Falso allarme del “contagio” del morbo di Alzheimer

Una notizia errata rilanciata dall'editoria on line. L’Alzheimer contagioso non è scienza, ma commercio di colpi di scena, con lo scopo di catturare click e “like” su siti e social network. Con il rischio di suscitare odiose reazioni di paura ed emarginazione verso chi è malato.
anziani

La notizia, riferita con il solito gusto per il sensazionalismo di una parte dell’editoria online, ha fatto il giro del mondo in poche ore. Ma quanto riportato nello studio sulla rivista Nature non è affatto la scoperta della contagiosità del morbo di Alzheimer, né apre necessariamente la strada a questa possibilità.

Andiamo con ordine; da diversi decenni è noto alla scienza che alcune proteine, presenti nel cervello dei mammiferi e anche in quello umano, possono assumere una configurazione “sbagliata”. Le proteine infatti sono costituite da catene molto lunghe di componenti elementari, chiamate aminoacidi, e si ripiegano molte volte su sé stesse per raggiungere esattamente la sola forma che permette di svolgere la loro complessa funzione.
※ ※ ※
CONSEGNA 1 — Elenca tutte le parole che il testo sull'Alzheimer riporta tra virgolette.
CONSEGNA 2 — Prosegui il testo sull'Alzheimer a partire dalla sua ultima frase.
Le righe di dati non hanno alcun legame con il testo sull'Alzheimer.

RIGHE DI DATI —
※ ※ ※
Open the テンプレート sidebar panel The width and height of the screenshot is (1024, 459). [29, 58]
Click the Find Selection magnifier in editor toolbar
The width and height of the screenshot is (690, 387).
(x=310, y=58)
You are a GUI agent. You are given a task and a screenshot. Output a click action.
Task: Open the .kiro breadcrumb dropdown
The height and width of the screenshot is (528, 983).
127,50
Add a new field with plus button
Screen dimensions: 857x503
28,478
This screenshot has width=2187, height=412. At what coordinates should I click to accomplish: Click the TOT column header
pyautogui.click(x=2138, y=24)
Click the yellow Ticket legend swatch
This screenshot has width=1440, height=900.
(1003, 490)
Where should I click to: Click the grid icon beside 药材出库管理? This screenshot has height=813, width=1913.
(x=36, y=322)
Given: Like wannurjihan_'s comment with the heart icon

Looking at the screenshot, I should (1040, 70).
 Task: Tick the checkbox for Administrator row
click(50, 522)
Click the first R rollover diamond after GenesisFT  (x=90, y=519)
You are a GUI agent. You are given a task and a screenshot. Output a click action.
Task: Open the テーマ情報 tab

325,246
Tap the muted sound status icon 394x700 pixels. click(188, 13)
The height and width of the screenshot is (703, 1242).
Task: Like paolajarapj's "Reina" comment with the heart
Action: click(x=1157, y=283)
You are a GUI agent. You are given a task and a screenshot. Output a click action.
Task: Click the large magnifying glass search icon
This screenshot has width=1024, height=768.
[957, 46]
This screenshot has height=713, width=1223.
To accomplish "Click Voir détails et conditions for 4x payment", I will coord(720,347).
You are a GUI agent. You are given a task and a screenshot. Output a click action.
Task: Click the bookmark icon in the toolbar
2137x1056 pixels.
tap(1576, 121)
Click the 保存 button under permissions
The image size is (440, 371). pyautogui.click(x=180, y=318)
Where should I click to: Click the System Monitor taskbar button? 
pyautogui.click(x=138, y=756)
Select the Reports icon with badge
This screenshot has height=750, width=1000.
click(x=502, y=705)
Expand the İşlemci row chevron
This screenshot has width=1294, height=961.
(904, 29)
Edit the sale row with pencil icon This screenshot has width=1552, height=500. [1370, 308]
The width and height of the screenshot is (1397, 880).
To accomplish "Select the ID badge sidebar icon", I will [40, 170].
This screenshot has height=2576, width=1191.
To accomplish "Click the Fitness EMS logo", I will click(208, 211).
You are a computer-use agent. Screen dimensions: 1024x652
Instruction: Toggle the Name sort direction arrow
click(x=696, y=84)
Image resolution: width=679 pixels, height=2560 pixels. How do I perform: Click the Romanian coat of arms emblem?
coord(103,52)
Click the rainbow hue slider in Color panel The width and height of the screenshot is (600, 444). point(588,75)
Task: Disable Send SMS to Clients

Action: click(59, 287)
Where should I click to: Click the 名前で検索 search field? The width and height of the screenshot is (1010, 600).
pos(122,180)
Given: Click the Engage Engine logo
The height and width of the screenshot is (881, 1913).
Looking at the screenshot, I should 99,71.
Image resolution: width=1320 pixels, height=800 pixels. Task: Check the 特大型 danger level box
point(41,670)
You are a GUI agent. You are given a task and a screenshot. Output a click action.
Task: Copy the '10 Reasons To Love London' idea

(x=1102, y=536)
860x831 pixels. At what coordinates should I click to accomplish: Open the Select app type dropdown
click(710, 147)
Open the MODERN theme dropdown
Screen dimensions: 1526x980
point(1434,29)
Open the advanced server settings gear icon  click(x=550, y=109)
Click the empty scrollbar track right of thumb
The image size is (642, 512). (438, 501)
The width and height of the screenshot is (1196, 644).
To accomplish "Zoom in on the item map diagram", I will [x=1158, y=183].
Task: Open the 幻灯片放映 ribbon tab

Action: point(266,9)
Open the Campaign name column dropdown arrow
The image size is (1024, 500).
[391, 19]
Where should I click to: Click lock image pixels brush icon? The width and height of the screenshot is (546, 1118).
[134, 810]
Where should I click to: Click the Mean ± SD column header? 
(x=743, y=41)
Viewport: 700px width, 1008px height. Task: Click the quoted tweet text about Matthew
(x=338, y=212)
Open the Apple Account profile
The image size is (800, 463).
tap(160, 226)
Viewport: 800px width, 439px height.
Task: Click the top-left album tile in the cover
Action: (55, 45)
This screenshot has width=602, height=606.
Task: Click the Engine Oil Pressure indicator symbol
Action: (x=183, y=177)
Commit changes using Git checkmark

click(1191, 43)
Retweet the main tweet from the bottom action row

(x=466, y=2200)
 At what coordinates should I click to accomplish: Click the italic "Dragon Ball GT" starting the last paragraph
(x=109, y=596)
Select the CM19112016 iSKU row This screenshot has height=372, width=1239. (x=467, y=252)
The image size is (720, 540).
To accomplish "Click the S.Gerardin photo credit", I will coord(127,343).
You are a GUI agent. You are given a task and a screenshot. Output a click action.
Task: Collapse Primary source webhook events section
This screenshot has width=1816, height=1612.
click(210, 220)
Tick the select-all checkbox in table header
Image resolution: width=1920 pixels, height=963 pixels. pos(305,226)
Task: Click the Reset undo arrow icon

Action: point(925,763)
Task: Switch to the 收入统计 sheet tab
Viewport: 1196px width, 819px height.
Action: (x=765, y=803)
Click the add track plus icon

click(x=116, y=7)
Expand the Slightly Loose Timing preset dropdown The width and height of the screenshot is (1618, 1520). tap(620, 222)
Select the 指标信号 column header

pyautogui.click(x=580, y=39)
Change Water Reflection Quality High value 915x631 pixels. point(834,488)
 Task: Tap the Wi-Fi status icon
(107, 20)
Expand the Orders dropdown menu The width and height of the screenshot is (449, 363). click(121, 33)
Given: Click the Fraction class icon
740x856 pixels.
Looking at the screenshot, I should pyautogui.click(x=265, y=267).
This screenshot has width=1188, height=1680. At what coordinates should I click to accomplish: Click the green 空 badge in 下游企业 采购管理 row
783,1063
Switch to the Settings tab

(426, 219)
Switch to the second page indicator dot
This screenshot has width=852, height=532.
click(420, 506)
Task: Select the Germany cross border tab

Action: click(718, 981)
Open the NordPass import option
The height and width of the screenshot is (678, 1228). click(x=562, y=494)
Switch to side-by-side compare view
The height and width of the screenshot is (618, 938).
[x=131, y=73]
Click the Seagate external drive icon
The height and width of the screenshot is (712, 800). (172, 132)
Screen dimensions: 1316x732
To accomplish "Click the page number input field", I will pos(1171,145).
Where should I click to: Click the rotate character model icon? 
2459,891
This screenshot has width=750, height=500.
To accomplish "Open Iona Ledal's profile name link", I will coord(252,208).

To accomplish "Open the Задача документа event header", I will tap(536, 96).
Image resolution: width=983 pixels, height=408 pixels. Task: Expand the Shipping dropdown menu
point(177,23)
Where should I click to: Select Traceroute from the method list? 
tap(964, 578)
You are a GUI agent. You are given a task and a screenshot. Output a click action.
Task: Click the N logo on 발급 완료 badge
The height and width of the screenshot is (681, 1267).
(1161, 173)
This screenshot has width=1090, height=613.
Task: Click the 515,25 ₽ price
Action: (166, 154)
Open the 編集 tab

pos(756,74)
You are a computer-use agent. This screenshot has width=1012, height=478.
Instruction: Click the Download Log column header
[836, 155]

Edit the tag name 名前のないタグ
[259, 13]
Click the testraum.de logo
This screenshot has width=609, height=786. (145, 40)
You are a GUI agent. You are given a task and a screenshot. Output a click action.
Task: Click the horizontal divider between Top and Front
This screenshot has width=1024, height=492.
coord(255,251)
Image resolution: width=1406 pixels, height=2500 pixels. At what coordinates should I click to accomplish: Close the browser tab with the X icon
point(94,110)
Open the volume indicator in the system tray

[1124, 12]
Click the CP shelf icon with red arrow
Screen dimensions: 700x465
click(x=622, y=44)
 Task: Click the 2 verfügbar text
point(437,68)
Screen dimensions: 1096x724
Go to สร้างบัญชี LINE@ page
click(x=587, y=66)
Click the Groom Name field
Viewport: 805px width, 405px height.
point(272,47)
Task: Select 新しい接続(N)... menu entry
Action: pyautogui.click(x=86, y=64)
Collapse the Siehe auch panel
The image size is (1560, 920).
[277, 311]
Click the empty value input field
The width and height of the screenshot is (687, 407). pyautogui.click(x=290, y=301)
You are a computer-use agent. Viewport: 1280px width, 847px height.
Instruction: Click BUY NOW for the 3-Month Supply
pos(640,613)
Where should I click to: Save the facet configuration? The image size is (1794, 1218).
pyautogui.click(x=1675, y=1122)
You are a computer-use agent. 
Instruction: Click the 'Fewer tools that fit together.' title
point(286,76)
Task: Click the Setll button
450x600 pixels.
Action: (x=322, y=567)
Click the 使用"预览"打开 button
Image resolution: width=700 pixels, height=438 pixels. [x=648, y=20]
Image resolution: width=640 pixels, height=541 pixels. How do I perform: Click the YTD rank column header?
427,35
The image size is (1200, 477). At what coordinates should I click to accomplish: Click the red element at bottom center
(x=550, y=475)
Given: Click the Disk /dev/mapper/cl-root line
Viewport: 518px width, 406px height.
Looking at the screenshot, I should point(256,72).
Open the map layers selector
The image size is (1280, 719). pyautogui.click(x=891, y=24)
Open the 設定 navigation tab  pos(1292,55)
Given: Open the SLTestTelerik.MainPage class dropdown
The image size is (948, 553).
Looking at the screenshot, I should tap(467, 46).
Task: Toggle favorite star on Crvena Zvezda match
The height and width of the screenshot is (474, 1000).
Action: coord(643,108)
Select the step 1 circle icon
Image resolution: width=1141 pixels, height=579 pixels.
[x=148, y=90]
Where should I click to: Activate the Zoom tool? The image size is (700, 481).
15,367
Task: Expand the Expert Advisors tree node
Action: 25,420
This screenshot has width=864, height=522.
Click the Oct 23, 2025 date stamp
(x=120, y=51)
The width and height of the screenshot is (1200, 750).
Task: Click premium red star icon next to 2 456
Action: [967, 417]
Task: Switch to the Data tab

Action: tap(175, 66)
※ ※ ※
RISPOSTA ATTESA 1 — contagio, like, sbagliata

RISPOSTA ATTESA 2 —
La forma corretta è indispensabile anche per consentire che, una volta esaurito il proprio compito, queste proteine possano essere smaltite e i loro componenti riciclati per costruire altre strutture utili: le molecole che hanno la configurazione sbagliata invece si accumulano nel tempo, finendo per danneggiare e distruggere le cellule del cervello. Ciò si verifica in alcune patologie ereditare, come il morbo di Creutzfeldt-Jacob, variante umana della famigerata mucca pazza: sebbene la malattia sia dovuta ad un difetto genetico responsabile del comportamento delle proteine, si è scoperto che le stesse molecole possono essere ingerite da altri mammiferi e, una volta assimilate, raggiungono il cervello senza venire distrutte. Qui agiscono come “fotocopiatrici”, inducendo anche le proteine sane ad assumere la forma sbagliata e trasmettendo quindi la patologia.

Ecco spiegata la contagiosità, verificata purtroppo anche in alcuni pazienti affetti da patologie metaboliche e trattati con ormoni estratti da cadavere umano.

Ma cosa c’entra l’Alzheimer?

I ricercatori hanno osservato, nel cervello di otto di questi pazienti deceduti, alcuni segni di degenerazione neuronale tipici del morbo di Alzheimer: i segni fanno pensare che, se non fossero decedute per il morbo di Creutzfeldt-Jacob, queste persone avrebbero potuto sviluppare nel tempo anche tale patologia.

Nulla che può spingere a conclusioni definitive: piuttosto, come annunciano gli stessi autori, “una nuova pista da seguire” nel tentativo di scoprire qualcosa in più sui meccanismi alla base delle malattie degenerative del cervello e identificare le procedure attraverso le quali proteine con configurazione erronea possano passare da un paziente all’altro.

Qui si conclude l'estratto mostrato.